Karen Hess has launched a write-in campaign for Assembly Seat E.
She’s opposing Greg Goodman, whose name will appear on the ballot and was the only candidate to submit paperwork before the filing deadline.
Hess said she’s running because people should have options in an election and because she wanted to see balance on the assembly. She said she’d be a voice for the business community.
She said she hadn’t filed because she expected to be out-of-town for knee surgery and therapy at the time of the election, but recently learned she could have the surgery in Juneau and the therapy in Haines.
“I was thinking about it all this last year. I wasn’t sure about my knee and I thought it wasn’t fair to the community to get elected and have to be gone for a long time,” she said this week.

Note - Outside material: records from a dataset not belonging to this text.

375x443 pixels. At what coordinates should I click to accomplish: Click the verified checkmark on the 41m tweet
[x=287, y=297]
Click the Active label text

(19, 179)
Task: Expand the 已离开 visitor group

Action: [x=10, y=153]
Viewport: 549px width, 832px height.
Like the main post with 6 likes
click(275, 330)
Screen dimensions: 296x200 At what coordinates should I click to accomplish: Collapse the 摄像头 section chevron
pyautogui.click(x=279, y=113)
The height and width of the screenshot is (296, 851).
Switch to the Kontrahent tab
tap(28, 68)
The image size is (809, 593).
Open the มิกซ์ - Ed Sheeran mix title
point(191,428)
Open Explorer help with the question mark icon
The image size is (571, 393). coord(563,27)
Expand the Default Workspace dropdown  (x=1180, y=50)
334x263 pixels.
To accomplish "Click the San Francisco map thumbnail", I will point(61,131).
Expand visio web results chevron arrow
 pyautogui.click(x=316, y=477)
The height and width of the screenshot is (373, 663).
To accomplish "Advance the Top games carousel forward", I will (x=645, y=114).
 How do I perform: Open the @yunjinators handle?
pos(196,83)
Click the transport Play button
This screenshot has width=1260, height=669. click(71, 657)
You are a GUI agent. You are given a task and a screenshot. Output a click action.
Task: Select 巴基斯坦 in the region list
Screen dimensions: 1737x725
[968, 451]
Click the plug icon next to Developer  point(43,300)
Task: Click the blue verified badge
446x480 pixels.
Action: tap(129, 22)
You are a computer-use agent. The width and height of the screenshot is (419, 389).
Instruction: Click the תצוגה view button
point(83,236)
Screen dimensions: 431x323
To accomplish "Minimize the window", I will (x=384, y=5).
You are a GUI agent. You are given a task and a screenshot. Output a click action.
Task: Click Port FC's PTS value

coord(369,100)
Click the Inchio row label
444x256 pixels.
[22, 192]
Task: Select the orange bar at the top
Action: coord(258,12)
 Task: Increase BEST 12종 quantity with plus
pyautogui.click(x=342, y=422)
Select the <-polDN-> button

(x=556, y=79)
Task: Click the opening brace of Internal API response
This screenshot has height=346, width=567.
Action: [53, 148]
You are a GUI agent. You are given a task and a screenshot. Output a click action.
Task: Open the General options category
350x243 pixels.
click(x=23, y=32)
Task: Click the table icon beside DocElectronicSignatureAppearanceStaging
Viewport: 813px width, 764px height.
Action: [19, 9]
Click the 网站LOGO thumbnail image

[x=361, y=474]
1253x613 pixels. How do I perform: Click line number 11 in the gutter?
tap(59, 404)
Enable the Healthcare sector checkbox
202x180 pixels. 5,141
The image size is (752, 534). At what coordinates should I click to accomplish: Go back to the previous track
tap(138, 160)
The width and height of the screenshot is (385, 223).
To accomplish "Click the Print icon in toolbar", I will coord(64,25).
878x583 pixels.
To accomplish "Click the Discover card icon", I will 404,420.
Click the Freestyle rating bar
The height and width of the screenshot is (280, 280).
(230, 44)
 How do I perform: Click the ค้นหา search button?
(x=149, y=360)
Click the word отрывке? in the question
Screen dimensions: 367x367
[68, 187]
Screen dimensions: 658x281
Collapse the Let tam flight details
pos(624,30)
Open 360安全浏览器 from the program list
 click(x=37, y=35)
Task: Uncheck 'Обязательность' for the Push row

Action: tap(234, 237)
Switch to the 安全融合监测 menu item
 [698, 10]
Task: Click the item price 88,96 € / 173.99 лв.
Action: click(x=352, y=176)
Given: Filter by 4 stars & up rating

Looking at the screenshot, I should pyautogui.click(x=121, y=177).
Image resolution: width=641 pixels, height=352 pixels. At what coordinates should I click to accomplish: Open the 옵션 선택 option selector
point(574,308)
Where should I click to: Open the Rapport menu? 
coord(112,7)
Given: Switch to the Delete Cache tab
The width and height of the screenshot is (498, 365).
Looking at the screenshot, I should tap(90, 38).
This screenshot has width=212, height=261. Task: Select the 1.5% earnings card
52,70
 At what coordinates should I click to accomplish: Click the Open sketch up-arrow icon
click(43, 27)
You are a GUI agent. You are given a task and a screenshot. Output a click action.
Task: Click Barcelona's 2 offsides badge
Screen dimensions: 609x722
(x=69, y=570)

She said the assembly does not have a conservative edge. “I think we need a liberal-conservative balance. To represent the community, we all need to be at the table. You have to have all opinions. Just like it wouldn’t be right to have an assembly of all conservatives.”
Hess is co-owner of shore excursion business River Adventures and Duck-In Car Wash and served five years on the Haines Chamber of Commerce board of directors, including four years as president.
She also is one-third owner of the Haines-Skagway Fast Ferry and served more than three years as Haines deputy magistrate.
“I don’t believe the assembly is fiscally responsible. They’re spending on things that aren’t as necessary as other things might be,” Hess said. For an example, she cited an assembly decision to not sell the old primary school in early 2009.
“I think we need to listen to the business community. That’s not being done as well as it should be. The business community has something to say, but they’re working and they can’t be at every assembly meeting,” Hess said.
“We have a business community in Haines that needs help. We need a year-round economy,” she said, including more special events.
Hess said her court experience, which included working as interim magistrate in Haines and clerking at a district court in Oregon, gave her training reading legal documents that would help on the assembly.